### Goal of the exercise
Copy out the lines below word for word, beginning with the line that contains "The height and width of the screenshot is (1080, 1920). What" and ending with the line that contains "Bestsellers is located", with both of those lines included.

### Extracted information

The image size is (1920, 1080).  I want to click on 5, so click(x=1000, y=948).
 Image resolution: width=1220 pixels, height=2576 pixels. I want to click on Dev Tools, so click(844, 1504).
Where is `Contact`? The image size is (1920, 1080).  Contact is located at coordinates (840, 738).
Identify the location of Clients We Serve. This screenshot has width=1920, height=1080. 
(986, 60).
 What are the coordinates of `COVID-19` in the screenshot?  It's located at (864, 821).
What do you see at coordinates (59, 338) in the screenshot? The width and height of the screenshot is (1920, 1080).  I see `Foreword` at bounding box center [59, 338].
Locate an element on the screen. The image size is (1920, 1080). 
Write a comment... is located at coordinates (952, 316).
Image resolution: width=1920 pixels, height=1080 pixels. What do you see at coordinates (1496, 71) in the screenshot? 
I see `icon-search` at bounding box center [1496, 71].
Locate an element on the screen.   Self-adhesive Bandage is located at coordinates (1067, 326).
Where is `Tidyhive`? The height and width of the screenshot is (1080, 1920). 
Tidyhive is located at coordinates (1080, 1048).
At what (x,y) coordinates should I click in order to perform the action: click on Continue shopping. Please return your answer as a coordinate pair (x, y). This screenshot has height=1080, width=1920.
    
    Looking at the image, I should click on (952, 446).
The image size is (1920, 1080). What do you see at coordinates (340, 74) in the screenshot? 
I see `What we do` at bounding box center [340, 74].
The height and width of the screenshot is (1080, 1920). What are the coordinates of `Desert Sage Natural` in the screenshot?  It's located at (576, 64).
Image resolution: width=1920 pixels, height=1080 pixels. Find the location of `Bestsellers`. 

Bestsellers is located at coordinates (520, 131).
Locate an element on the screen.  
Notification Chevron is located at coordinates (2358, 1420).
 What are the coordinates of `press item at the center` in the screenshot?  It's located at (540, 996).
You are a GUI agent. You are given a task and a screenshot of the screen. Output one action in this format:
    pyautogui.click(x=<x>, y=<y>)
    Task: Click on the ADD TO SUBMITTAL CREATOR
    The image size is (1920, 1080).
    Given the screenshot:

### Task output
The height and width of the screenshot is (1080, 1920). What are the coordinates of `Desert Sage Natural` in the screenshot?  It's located at (576, 64).
Image resolution: width=1920 pixels, height=1080 pixels. Find the location of `Bestsellers`. 

Bestsellers is located at coordinates (520, 131).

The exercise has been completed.